* _Exercise directions_: Output the listing below verbatim.

▼

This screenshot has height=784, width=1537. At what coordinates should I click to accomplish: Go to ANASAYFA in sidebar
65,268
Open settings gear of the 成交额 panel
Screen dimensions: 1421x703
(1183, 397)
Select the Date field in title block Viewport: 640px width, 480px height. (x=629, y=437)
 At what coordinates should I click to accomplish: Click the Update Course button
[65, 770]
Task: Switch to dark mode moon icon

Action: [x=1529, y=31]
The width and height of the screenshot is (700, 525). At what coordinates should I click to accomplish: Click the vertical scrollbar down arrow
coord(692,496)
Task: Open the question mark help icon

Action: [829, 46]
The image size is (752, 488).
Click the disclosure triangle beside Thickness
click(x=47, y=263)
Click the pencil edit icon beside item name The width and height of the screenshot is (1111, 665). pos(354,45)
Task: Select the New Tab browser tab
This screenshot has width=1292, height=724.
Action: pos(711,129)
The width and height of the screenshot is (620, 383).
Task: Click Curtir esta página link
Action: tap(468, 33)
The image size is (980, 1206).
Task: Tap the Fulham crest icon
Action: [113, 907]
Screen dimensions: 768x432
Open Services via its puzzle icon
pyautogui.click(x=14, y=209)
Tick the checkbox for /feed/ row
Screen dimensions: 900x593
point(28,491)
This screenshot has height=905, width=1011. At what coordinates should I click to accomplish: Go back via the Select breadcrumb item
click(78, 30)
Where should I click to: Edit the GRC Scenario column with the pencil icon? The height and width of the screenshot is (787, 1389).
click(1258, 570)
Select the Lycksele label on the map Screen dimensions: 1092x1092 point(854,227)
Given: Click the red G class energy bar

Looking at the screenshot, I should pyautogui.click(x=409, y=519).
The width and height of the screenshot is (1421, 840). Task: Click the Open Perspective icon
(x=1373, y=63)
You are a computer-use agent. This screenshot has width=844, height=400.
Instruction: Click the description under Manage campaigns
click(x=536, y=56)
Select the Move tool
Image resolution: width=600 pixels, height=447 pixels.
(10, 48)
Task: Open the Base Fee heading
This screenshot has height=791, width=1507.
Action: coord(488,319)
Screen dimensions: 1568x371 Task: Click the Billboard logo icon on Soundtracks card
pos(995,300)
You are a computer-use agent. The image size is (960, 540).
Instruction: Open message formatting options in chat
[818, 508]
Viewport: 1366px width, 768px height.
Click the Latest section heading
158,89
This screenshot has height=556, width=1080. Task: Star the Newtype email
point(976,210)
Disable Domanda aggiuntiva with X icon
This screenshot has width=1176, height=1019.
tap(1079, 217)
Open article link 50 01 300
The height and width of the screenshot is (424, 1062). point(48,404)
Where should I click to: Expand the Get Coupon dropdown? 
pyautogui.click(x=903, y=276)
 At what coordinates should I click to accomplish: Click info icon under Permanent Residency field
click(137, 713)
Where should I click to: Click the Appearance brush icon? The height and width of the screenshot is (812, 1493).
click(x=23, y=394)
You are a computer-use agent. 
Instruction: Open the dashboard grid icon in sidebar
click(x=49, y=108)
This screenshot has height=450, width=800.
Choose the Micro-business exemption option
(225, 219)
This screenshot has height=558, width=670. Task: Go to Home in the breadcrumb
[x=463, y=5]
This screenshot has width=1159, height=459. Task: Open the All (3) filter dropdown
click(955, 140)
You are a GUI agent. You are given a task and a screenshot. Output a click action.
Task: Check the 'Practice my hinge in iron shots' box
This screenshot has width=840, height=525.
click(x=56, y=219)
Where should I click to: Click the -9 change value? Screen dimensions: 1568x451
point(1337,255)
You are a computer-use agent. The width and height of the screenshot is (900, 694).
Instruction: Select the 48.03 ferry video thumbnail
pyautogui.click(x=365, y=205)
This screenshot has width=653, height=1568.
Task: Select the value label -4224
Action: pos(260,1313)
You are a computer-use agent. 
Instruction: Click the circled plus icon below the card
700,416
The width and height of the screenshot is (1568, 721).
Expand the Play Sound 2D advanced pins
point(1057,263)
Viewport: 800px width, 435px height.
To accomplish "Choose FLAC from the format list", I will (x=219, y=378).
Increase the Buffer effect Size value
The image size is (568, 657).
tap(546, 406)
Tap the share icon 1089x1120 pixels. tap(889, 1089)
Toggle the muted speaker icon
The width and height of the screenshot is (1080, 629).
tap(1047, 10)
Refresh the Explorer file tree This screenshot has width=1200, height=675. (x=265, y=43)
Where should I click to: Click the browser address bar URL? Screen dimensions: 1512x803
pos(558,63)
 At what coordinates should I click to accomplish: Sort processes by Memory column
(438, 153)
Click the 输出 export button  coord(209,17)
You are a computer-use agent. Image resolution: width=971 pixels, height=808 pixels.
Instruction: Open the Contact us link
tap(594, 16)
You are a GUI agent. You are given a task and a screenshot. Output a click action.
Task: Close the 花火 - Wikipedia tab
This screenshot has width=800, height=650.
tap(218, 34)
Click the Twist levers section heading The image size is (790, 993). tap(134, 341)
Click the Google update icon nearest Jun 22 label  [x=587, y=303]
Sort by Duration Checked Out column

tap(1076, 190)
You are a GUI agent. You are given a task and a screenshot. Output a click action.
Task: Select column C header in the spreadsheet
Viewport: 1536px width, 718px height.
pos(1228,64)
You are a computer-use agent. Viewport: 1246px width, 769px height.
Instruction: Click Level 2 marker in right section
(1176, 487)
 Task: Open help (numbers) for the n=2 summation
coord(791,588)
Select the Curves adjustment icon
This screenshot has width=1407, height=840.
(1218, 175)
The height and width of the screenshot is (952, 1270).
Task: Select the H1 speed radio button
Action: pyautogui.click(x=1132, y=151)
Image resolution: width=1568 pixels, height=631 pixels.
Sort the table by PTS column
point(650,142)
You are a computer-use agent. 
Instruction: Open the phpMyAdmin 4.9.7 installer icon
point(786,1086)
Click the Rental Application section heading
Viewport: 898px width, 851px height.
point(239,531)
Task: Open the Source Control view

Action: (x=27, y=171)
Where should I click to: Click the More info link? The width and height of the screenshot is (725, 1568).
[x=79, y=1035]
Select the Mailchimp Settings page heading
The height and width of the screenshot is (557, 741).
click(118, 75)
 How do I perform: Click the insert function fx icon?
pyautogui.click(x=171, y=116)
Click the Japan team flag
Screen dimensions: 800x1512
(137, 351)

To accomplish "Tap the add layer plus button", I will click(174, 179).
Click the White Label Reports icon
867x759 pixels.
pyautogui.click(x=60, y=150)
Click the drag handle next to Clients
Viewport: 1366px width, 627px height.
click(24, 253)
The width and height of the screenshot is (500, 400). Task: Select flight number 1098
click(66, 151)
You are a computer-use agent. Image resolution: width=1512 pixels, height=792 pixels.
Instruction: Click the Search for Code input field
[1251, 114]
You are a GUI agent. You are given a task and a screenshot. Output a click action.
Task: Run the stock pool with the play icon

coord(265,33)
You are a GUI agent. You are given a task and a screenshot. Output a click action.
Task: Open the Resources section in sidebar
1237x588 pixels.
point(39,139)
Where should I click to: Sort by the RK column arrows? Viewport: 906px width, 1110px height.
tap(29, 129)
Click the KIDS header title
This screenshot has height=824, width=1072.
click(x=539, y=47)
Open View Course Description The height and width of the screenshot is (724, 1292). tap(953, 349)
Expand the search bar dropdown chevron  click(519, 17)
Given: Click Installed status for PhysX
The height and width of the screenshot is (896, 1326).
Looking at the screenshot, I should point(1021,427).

▲

* _Reply_:
This screenshot has height=784, width=1537. At what coordinates should I click to accomplish: Go to ANASAYFA in sidebar
65,268
Open settings gear of the 成交额 panel
Screen dimensions: 1421x703
(1183, 397)
Select the Date field in title block Viewport: 640px width, 480px height. (x=629, y=437)
 At what coordinates should I click to accomplish: Click the Update Course button
[65, 770]
Task: Switch to dark mode moon icon

Action: [x=1529, y=31]
The width and height of the screenshot is (700, 525). At what coordinates should I click to accomplish: Click the vertical scrollbar down arrow
coord(692,496)
Task: Open the question mark help icon

Action: [829, 46]
The image size is (752, 488).
Click the disclosure triangle beside Thickness
click(x=47, y=263)
Click the pencil edit icon beside item name The width and height of the screenshot is (1111, 665). pos(354,45)
Task: Select the New Tab browser tab
This screenshot has width=1292, height=724.
Action: pos(711,129)
The width and height of the screenshot is (620, 383).
Task: Click Curtir esta página link
Action: tap(468, 33)
The image size is (980, 1206).
Task: Tap the Fulham crest icon
Action: [113, 907]
Screen dimensions: 768x432
Open Services via its puzzle icon
pyautogui.click(x=14, y=209)
Tick the checkbox for /feed/ row
Screen dimensions: 900x593
point(28,491)
This screenshot has height=905, width=1011. At what coordinates should I click to accomplish: Go back via the Select breadcrumb item
click(78, 30)
Where should I click to: Edit the GRC Scenario column with the pencil icon? The height and width of the screenshot is (787, 1389).
click(1258, 570)
Select the Lycksele label on the map Screen dimensions: 1092x1092 point(854,227)
Given: Click the red G class energy bar

Looking at the screenshot, I should pyautogui.click(x=409, y=519).
The width and height of the screenshot is (1421, 840). Task: Click the Open Perspective icon
(x=1373, y=63)
You are a computer-use agent. This screenshot has width=844, height=400.
Instruction: Click the description under Manage campaigns
click(x=536, y=56)
Select the Move tool
Image resolution: width=600 pixels, height=447 pixels.
(10, 48)
Task: Open the Base Fee heading
This screenshot has height=791, width=1507.
Action: coord(488,319)
Screen dimensions: 1568x371 Task: Click the Billboard logo icon on Soundtracks card
pos(995,300)
You are a computer-use agent. The image size is (960, 540).
Instruction: Open message formatting options in chat
[818, 508]
Viewport: 1366px width, 768px height.
Click the Latest section heading
158,89
This screenshot has height=556, width=1080. Task: Star the Newtype email
point(976,210)
Disable Domanda aggiuntiva with X icon
This screenshot has width=1176, height=1019.
tap(1079, 217)
Open article link 50 01 300
The height and width of the screenshot is (424, 1062). point(48,404)
Where should I click to: Expand the Get Coupon dropdown? 
pyautogui.click(x=903, y=276)
 At what coordinates should I click to accomplish: Click info icon under Permanent Residency field
click(137, 713)
Where should I click to: Click the Appearance brush icon? The height and width of the screenshot is (812, 1493).
click(x=23, y=394)
You are a computer-use agent. 
Instruction: Open the dashboard grid icon in sidebar
click(x=49, y=108)
This screenshot has height=450, width=800.
Choose the Micro-business exemption option
(225, 219)
This screenshot has height=558, width=670. Task: Go to Home in the breadcrumb
[x=463, y=5]
This screenshot has width=1159, height=459. Task: Open the All (3) filter dropdown
click(955, 140)
You are a GUI agent. You are given a task and a screenshot. Output a click action.
Task: Check the 'Practice my hinge in iron shots' box
This screenshot has width=840, height=525.
click(x=56, y=219)
Where should I click to: Click the -9 change value? Screen dimensions: 1568x451
point(1337,255)
You are a computer-use agent. The width and height of the screenshot is (900, 694).
Instruction: Select the 48.03 ferry video thumbnail
pyautogui.click(x=365, y=205)
This screenshot has width=653, height=1568.
Task: Select the value label -4224
Action: pos(260,1313)
You are a computer-use agent. 
Instruction: Click the circled plus icon below the card
700,416
The width and height of the screenshot is (1568, 721).
Expand the Play Sound 2D advanced pins
point(1057,263)
Viewport: 800px width, 435px height.
To accomplish "Choose FLAC from the format list", I will (x=219, y=378).
Increase the Buffer effect Size value
The image size is (568, 657).
tap(546, 406)
Tap the share icon 1089x1120 pixels. tap(889, 1089)
Toggle the muted speaker icon
The width and height of the screenshot is (1080, 629).
tap(1047, 10)
Refresh the Explorer file tree This screenshot has width=1200, height=675. (x=265, y=43)
Where should I click to: Click the browser address bar URL? Screen dimensions: 1512x803
pos(558,63)
 At what coordinates should I click to accomplish: Sort processes by Memory column
(438, 153)
Click the 输出 export button  coord(209,17)
You are a computer-use agent. Image resolution: width=971 pixels, height=808 pixels.
Instruction: Open the Contact us link
tap(594, 16)
You are a GUI agent. You are given a task and a screenshot. Output a click action.
Task: Close the 花火 - Wikipedia tab
This screenshot has width=800, height=650.
tap(218, 34)
Click the Twist levers section heading The image size is (790, 993). tap(134, 341)
Click the Google update icon nearest Jun 22 label  [x=587, y=303]
Sort by Duration Checked Out column

tap(1076, 190)
You are a GUI agent. You are given a task and a screenshot. Output a click action.
Task: Select column C header in the spreadsheet
Viewport: 1536px width, 718px height.
pos(1228,64)
You are a computer-use agent. Viewport: 1246px width, 769px height.
Instruction: Click Level 2 marker in right section
(1176, 487)
 Task: Open help (numbers) for the n=2 summation
coord(791,588)
Select the Curves adjustment icon
This screenshot has width=1407, height=840.
(1218, 175)
The height and width of the screenshot is (952, 1270).
Task: Select the H1 speed radio button
Action: pyautogui.click(x=1132, y=151)
Image resolution: width=1568 pixels, height=631 pixels.
Sort the table by PTS column
point(650,142)
You are a computer-use agent. 
Instruction: Open the phpMyAdmin 4.9.7 installer icon
point(786,1086)
Click the Rental Application section heading
Viewport: 898px width, 851px height.
point(239,531)
Task: Open the Source Control view

Action: (x=27, y=171)
Where should I click to: Click the More info link? The width and height of the screenshot is (725, 1568).
[x=79, y=1035]
Select the Mailchimp Settings page heading
The height and width of the screenshot is (557, 741).
click(118, 75)
 How do I perform: Click the insert function fx icon?
pyautogui.click(x=171, y=116)
Click the Japan team flag
Screen dimensions: 800x1512
(137, 351)

To accomplish "Tap the add layer plus button", I will click(174, 179).
Click the White Label Reports icon
867x759 pixels.
pyautogui.click(x=60, y=150)
Click the drag handle next to Clients
Viewport: 1366px width, 627px height.
click(24, 253)
The width and height of the screenshot is (500, 400). Task: Select flight number 1098
click(66, 151)
You are a computer-use agent. Image resolution: width=1512 pixels, height=792 pixels.
Instruction: Click the Search for Code input field
[1251, 114]
You are a GUI agent. You are given a task and a screenshot. Output a click action.
Task: Run the stock pool with the play icon

coord(265,33)
You are a GUI agent. You are given a task and a screenshot. Output a click action.
Task: Open the Resources section in sidebar
1237x588 pixels.
point(39,139)
Where should I click to: Sort by the RK column arrows? Viewport: 906px width, 1110px height.
tap(29, 129)
Click the KIDS header title
This screenshot has height=824, width=1072.
click(x=539, y=47)
Open View Course Description The height and width of the screenshot is (724, 1292). tap(953, 349)
Expand the search bar dropdown chevron  click(519, 17)
Given: Click Installed status for PhysX
The height and width of the screenshot is (896, 1326).
Looking at the screenshot, I should point(1021,427).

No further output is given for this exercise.